Women’s slalom postponed
PYEONGCHANG, South Korea
The start of Mikaela Shiffrin’s bid for multiple medals at the 2018 Olympics was delayed yet again when the women’s slalom was postponed from today to Friday because of strong winds.
It’s the third time in four days an Alpine skiing race was shelved because gusts made it too dangerous for competition. That complicates matters for someone such as Shiffrin, who could try to enter up to five individual events but now has less time to rest and prepare between them.
Based on the sport’s original 11-event program for South Korea, Shiffrin would have raced on Monday, Wednesday and Saturday in Week 1, with full days off to help in the transition from her preferred technical events of slalom and giant slalom to the speed events. As of now, she would have zero days in between, racing three days in a row from Thursday through Saturday.

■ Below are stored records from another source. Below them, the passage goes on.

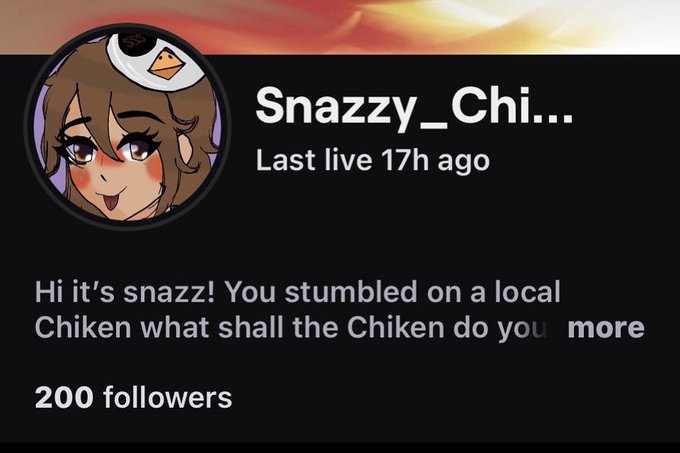Screen dimensions: 680x453
Task: Tap the word 'followers'
Action: (168, 397)
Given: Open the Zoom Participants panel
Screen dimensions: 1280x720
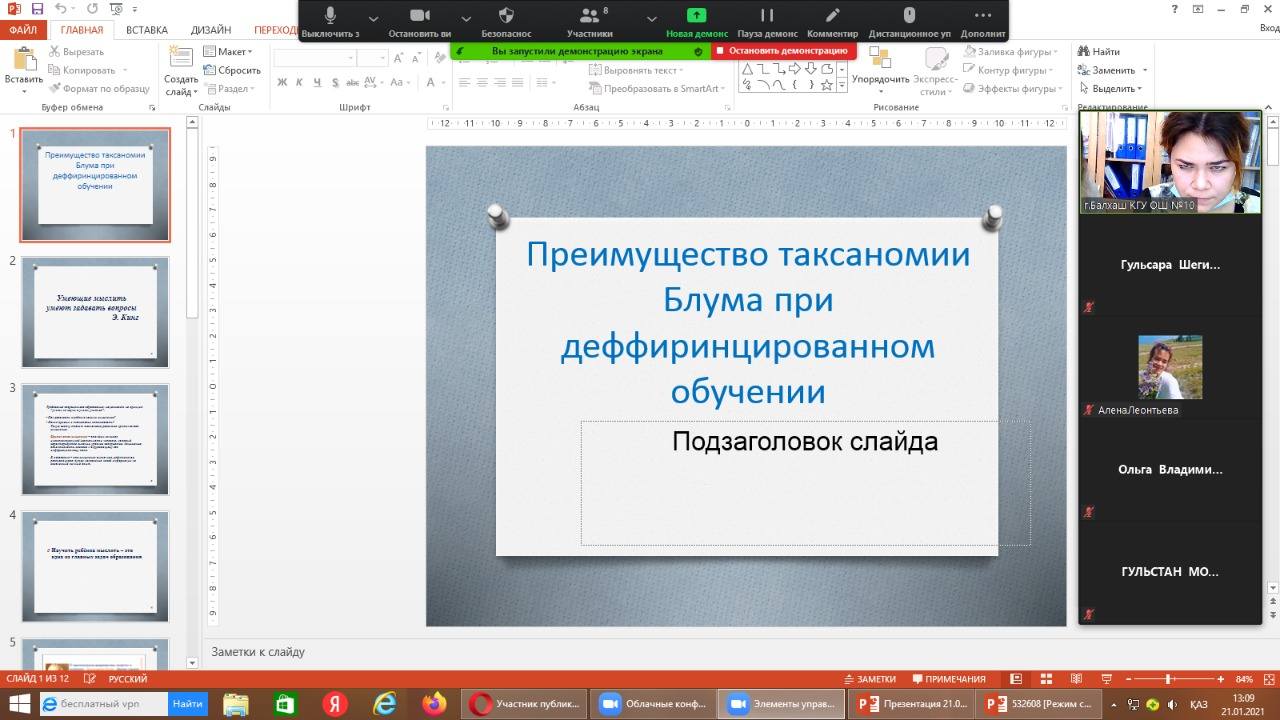Looking at the screenshot, I should [589, 16].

“Well, it compresses the schedule, so it makes for a more hectic five, six days as we approach into the speed events,” U.S. women’s head coach Paul Kristofic said. “So that’s something we’re considering as we move forward. It’s a consideration, absolutely.”

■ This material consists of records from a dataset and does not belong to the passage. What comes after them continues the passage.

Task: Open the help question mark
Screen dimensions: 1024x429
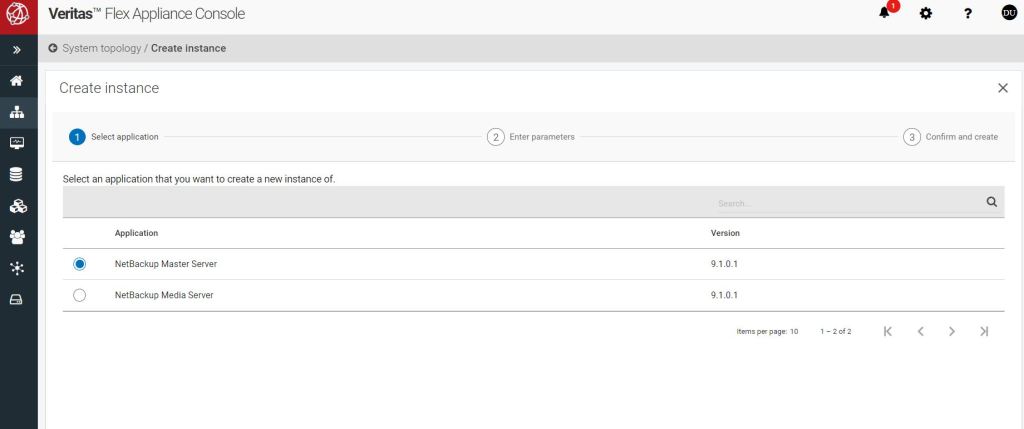Action: 967,14
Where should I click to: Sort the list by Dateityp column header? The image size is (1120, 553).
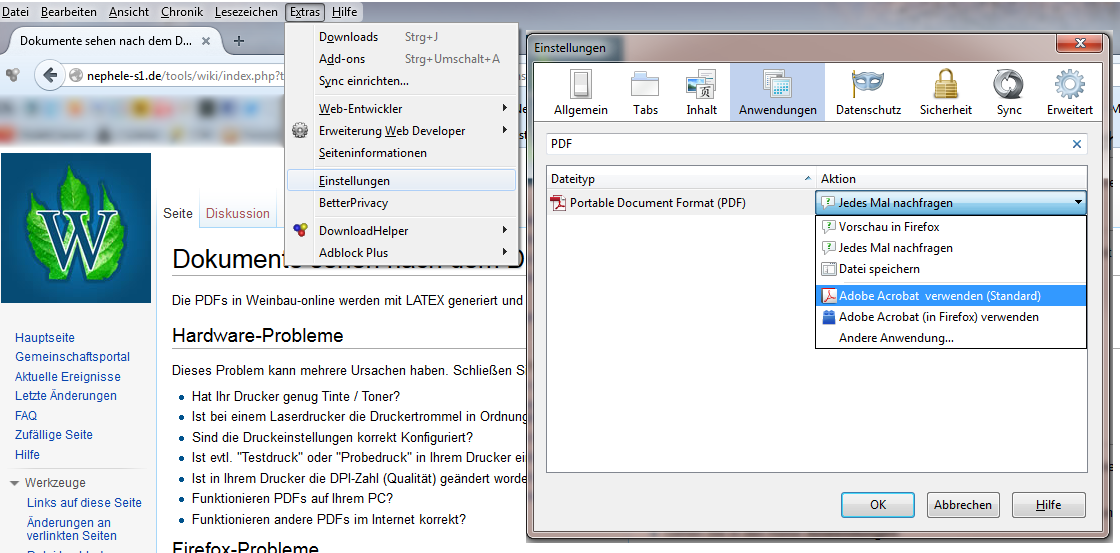pos(680,179)
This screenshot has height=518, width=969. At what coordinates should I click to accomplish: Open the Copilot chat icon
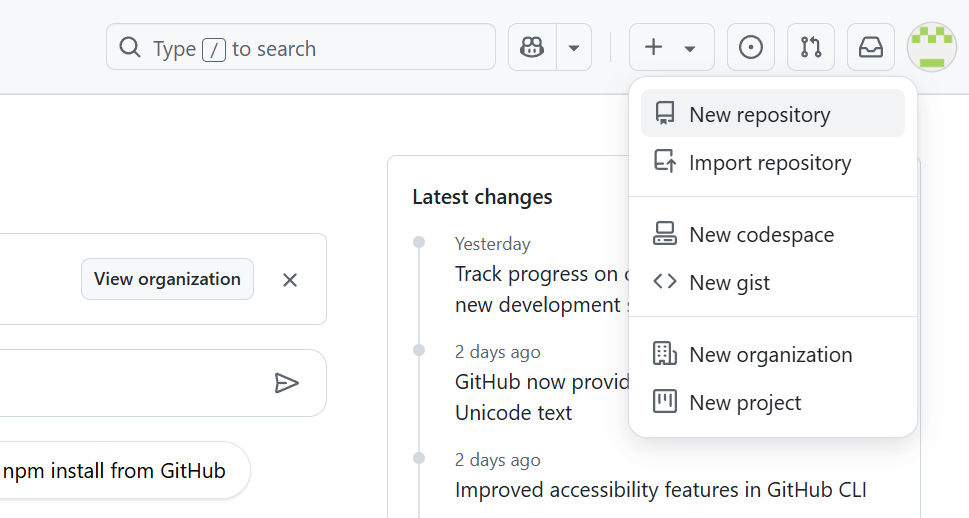tap(532, 48)
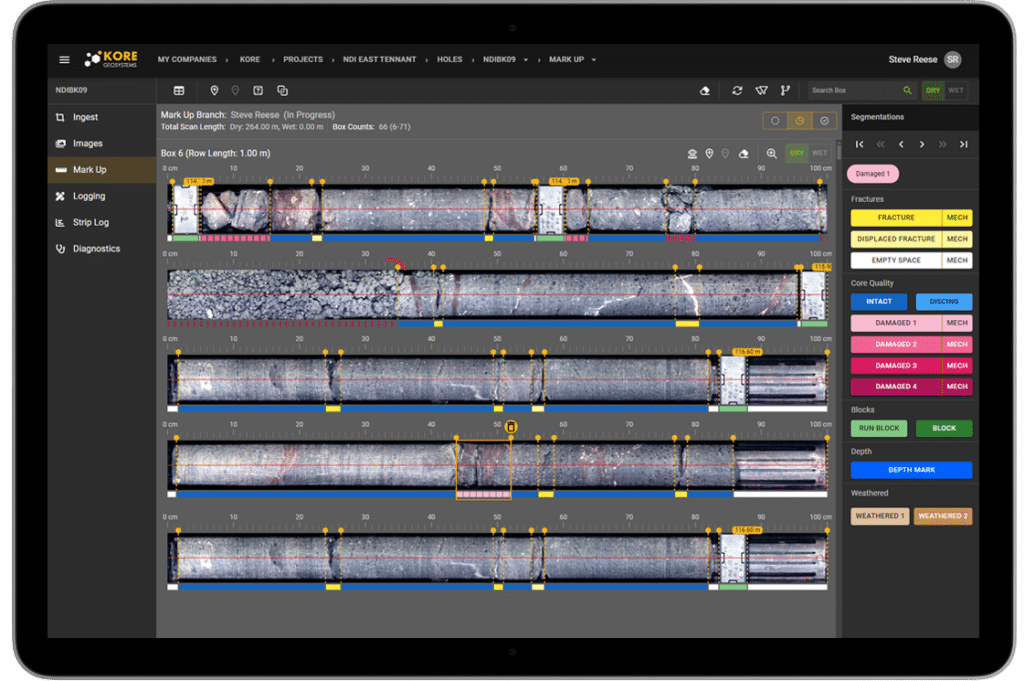Pick the yellow FRACTURE segmentation swatch

[896, 217]
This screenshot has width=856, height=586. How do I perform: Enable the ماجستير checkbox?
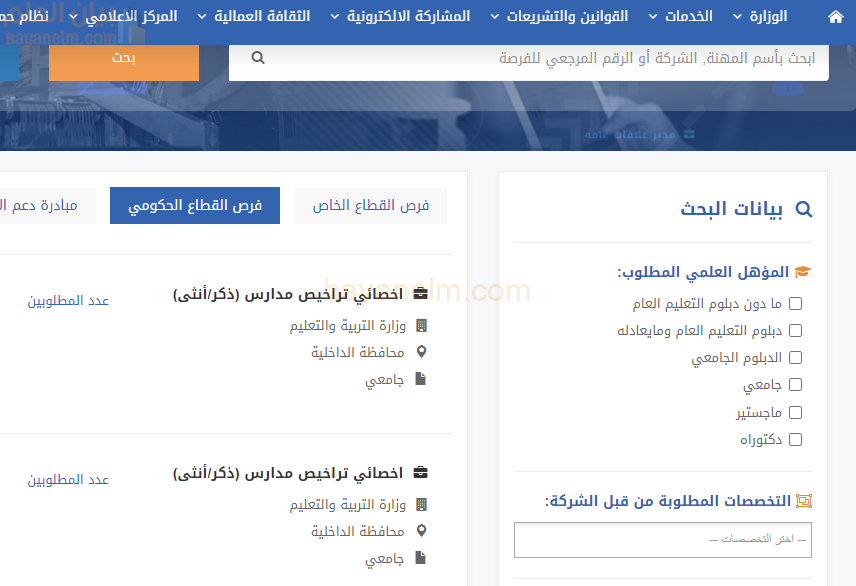click(795, 411)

Shiffrin was supposed to get started with the giant slalom on Monday; that race was rescheduled for Thursday and will now be her first at these Winter Games. Under the current plan, next would come the slalom, a race she won at the 2014 Olympics at age 18, followed by the first women’s speed race, the super-G, on Saturday.
Vocals increase emotions on ice
GANGNEUNG, South Korea
When the International Skating Union made the popular decision to allow lyrics in all performances, the Paul Simon classic “The Sound of Silence” seemed like it would be a natural choice.
The folk tune is light and airy and fits neatly within the confines of traditional figure skating.
Vanessa James and Morgan Cipres went in another direction.
Yes, the French pairs team chose the 1960s hit for their free skate last year, and will bring it back for their Olympic program Thursday. But rather than the melodic version performed by Simon and Art Garfunkel, they opted for a haunting, heavy metal cover by American rock band Disturbed .
“It was our coaches who found it,” James told The Associated Press. “They were like, ‘We really think it could be a hit.’ And Morgan listened to it and was like, ‘I don’t like it,’ because we weren’t used to it. And I was like, ‘OK, let me see if I can get into this.’ I thought it could be amazing, and I was like, ‘Morgan, let’s trust them.’ And we were so right to have trusted them.”
That’s because the stirring rendition, coupled with the pair’s dramatic program, became such a fan favorite that they replaced this season’s program with it for the Pyeongchang Games.
“When you have a powerful voice and words to express,” James said, “it changes everything.”
Dutch continue gold-medal streak
GANGNEUNG, South Korea
The Olympic Oval has turned into the royal House of Orange — and not because Dutch King Willem-Alexander is there most nights. It’s all about the speedskating.
Kjeld Nuis made it four gold medals in four races for the Netherlands, a run nearly beyond belief.
“This is no longer normal,” Nuis said Tuesday after winning the 1,500 meters.
Moving in a blur of orange early on with a blistering pace, Nuis swept past his toughest opponents to take home gold. In second, of course, was another Dutchman — teammate Patrick Roest.
The Dutch have won eight of 12 medals at the Pyeongchang Games.